Per evitare qualunque tipo di stallo occorre andare a modificare la scheda in modo di ricevere continuamente sempre nuovi stimoli. Per fare questa operazione non sempre è necessario cambiare tipologia di lavoro inserendo esercizi diversi in quanto i risultati non arriveranno ugualmente se l’intensità rimane invariata. Quello che si può fare dunque è aumentare, ogni volta sia possibile, i pesi oppure intervenire sui tempi di recupero. Inizialmente, infatti, al termine di ogni circuito è consigliato eseguire un recupero passivo di un paio di minuti. Man mano che aumenterà la resistenza questo potrà essere trasformato in un recupero attivo inserendo, ad esempio, un po’ di attività cardio.

Studi e test che ne dimostrano l’efficacia

Se ci si informa si può notare che questo metodo è stato trattato da diverse riviste scientifiche ma che, però, non ci sono studi che attestino in modo oggettivo la sua efficacia. Tuttavia, secondo l’esperienza diretta di chi ha provato questa tipologia di allenamento, i risultati sembrerebbero essere simili all’allenamento a circuito anche se è possibile tenere un livello più alto di forza. Questo sembra essere dovuto al singolare schema seguito generalmente dal PHA che va a stimolare nell’arco di breve tempo zone lontane tra loro causando una “distrazione” del sistema nervoso.

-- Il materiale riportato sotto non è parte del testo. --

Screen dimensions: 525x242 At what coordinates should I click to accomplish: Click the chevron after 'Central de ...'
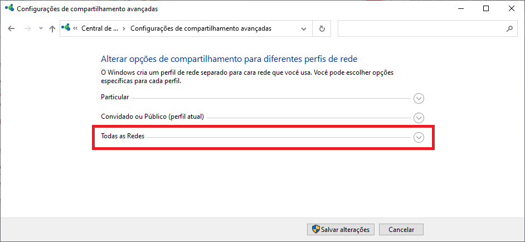tap(124, 28)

In un test che è stato eseguito nel 2015 da un gruppo di ricercatori italiani si è provato a paragonare questo allenamento apparentemente molto efficacie ad uno che segue lo schema dell’HIIT (Hight Intensity Interval Training) con l’ausilio di un cicloergometro in modo di poter tenere treccia di diversi parametri come: forza muscolare, il battito del cuore e la sensibilità del sistema barorecettoriale (sistema che risponde alle variazioni pressorie). Il campione in esame era composto da diciotto individui (metà di sesso maschile e metà di sesso femminile) a cui sono stati assegnati, in modo del tutto casuale dei programmi di allenamento HIIT e quelli in stile PHA. I risultati si sono raccolti dopo tre mesi in cui erano state svolte trenta sessioni di allenamento e sono risultati molto positivi in quanto si ha avuto un netto miglioramento della forza (è stato possibile perchè dovendo affrontare solo una serie ci si può avvicinare all’utilizzo di sovraccarichi) e, come citato in precedenza più volte, della pressione sanguigna.

Conclusioni

Ricapitolando si può affermare che il PHA è una tipologia di allenamento adatta ad entrambi i sessi ed è stato particolarmente apprezzato anche per la sua peculiarità di aiuto della riduzione della massa grassa dando il via così al “rimodellamento” del corpo. Si tratta di una tipologia di lavoro particolarmente adatta a chi ha bisogno di recuperare la forma dopo, ad esempio, un periodo in cui non è stato possibile seguire con costanza un piano d’allenamento. Potrebbe essere sconsigliato a tutti coloro che hanno cominciato a frequentare la sala pesi solamente da un paio di mesi in quanto, essendoci la possibilità di avvicinarsi ai sovraccarichi, richiede consapevolezza e qualità del lavoro che si sta andando a svolgere.